**Task details:**
Your task is to copy every entry exactly.

**Data for review:**

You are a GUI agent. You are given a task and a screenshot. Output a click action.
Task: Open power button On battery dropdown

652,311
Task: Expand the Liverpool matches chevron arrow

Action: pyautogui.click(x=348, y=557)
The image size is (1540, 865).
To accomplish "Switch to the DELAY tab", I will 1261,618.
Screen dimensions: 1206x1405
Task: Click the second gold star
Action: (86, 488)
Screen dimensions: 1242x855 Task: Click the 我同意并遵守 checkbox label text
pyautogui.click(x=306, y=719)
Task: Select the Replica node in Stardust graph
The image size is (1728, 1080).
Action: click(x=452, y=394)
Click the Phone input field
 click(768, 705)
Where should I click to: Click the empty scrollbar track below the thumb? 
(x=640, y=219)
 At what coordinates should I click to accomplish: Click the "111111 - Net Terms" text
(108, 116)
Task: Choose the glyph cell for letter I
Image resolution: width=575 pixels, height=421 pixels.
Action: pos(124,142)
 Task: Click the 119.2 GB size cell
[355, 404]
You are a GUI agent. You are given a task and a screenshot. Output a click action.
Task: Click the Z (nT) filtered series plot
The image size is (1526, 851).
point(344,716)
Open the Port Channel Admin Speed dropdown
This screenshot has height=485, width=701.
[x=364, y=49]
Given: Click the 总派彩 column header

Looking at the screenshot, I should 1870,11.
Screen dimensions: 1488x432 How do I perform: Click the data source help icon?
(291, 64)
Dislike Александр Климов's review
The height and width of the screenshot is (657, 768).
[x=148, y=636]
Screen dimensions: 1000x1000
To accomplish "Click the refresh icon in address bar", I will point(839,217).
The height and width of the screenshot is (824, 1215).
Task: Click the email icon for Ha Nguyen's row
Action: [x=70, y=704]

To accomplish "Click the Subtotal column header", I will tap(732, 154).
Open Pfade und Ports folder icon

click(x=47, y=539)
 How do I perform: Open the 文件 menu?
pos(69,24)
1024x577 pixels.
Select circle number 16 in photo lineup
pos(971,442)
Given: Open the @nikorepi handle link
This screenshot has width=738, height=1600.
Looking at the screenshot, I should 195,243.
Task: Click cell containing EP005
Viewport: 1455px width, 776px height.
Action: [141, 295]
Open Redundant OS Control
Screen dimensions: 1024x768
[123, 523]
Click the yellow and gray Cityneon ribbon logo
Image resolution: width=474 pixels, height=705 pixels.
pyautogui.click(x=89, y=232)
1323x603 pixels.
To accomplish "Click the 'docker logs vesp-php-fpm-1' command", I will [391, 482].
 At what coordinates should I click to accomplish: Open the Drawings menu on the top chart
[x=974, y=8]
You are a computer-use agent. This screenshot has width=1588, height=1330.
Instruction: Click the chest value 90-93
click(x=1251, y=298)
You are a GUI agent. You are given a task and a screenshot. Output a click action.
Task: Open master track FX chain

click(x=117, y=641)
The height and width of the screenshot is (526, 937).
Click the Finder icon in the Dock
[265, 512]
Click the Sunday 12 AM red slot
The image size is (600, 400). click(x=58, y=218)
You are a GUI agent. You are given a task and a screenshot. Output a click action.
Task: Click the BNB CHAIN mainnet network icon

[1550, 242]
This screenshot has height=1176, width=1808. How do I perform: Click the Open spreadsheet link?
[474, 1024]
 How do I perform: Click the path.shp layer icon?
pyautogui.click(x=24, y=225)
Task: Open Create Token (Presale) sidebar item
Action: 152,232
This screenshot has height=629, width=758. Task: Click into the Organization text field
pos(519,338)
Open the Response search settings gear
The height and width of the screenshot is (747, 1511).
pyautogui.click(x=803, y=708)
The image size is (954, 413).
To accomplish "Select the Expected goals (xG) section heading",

**Response below:**
You are a GUI agent. You are given a task and a screenshot. Output a click action.
Task: Open power button On battery dropdown

652,311
Task: Expand the Liverpool matches chevron arrow

Action: pyautogui.click(x=348, y=557)
The image size is (1540, 865).
To accomplish "Switch to the DELAY tab", I will 1261,618.
Screen dimensions: 1206x1405
Task: Click the second gold star
Action: (86, 488)
Screen dimensions: 1242x855 Task: Click the 我同意并遵守 checkbox label text
pyautogui.click(x=306, y=719)
Task: Select the Replica node in Stardust graph
The image size is (1728, 1080).
Action: click(x=452, y=394)
Click the Phone input field
 click(768, 705)
Where should I click to: Click the empty scrollbar track below the thumb? 
(x=640, y=219)
 At what coordinates should I click to accomplish: Click the "111111 - Net Terms" text
(108, 116)
Task: Choose the glyph cell for letter I
Image resolution: width=575 pixels, height=421 pixels.
Action: pos(124,142)
 Task: Click the 119.2 GB size cell
[355, 404]
You are a GUI agent. You are given a task and a screenshot. Output a click action.
Task: Click the Z (nT) filtered series plot
The image size is (1526, 851).
point(344,716)
Open the Port Channel Admin Speed dropdown
This screenshot has height=485, width=701.
[x=364, y=49]
Given: Click the 总派彩 column header

Looking at the screenshot, I should 1870,11.
Screen dimensions: 1488x432 How do I perform: Click the data source help icon?
(291, 64)
Dislike Александр Климов's review
The height and width of the screenshot is (657, 768).
[x=148, y=636]
Screen dimensions: 1000x1000
To accomplish "Click the refresh icon in address bar", I will point(839,217).
The height and width of the screenshot is (824, 1215).
Task: Click the email icon for Ha Nguyen's row
Action: [x=70, y=704]

To accomplish "Click the Subtotal column header", I will tap(732, 154).
Open Pfade und Ports folder icon

click(x=47, y=539)
 How do I perform: Open the 文件 menu?
pos(69,24)
1024x577 pixels.
Select circle number 16 in photo lineup
pos(971,442)
Given: Open the @nikorepi handle link
This screenshot has width=738, height=1600.
Looking at the screenshot, I should 195,243.
Task: Click cell containing EP005
Viewport: 1455px width, 776px height.
Action: [141, 295]
Open Redundant OS Control
Screen dimensions: 1024x768
[123, 523]
Click the yellow and gray Cityneon ribbon logo
Image resolution: width=474 pixels, height=705 pixels.
pyautogui.click(x=89, y=232)
1323x603 pixels.
To accomplish "Click the 'docker logs vesp-php-fpm-1' command", I will [391, 482].
 At what coordinates should I click to accomplish: Open the Drawings menu on the top chart
[x=974, y=8]
You are a computer-use agent. This screenshot has width=1588, height=1330.
Instruction: Click the chest value 90-93
click(x=1251, y=298)
You are a GUI agent. You are given a task and a screenshot. Output a click action.
Task: Open master track FX chain

click(x=117, y=641)
The height and width of the screenshot is (526, 937).
Click the Finder icon in the Dock
[265, 512]
Click the Sunday 12 AM red slot
The image size is (600, 400). click(x=58, y=218)
You are a GUI agent. You are given a task and a screenshot. Output a click action.
Task: Click the BNB CHAIN mainnet network icon

[1550, 242]
This screenshot has height=1176, width=1808. How do I perform: Click the Open spreadsheet link?
[474, 1024]
 How do I perform: Click the path.shp layer icon?
pyautogui.click(x=24, y=225)
Task: Open Create Token (Presale) sidebar item
Action: 152,232
This screenshot has height=629, width=758. Task: Click into the Organization text field
pos(519,338)
Open the Response search settings gear
The height and width of the screenshot is (747, 1511).
pyautogui.click(x=803, y=708)
The image size is (954, 413).
To accomplish "Select the Expected goals (xG) section heading",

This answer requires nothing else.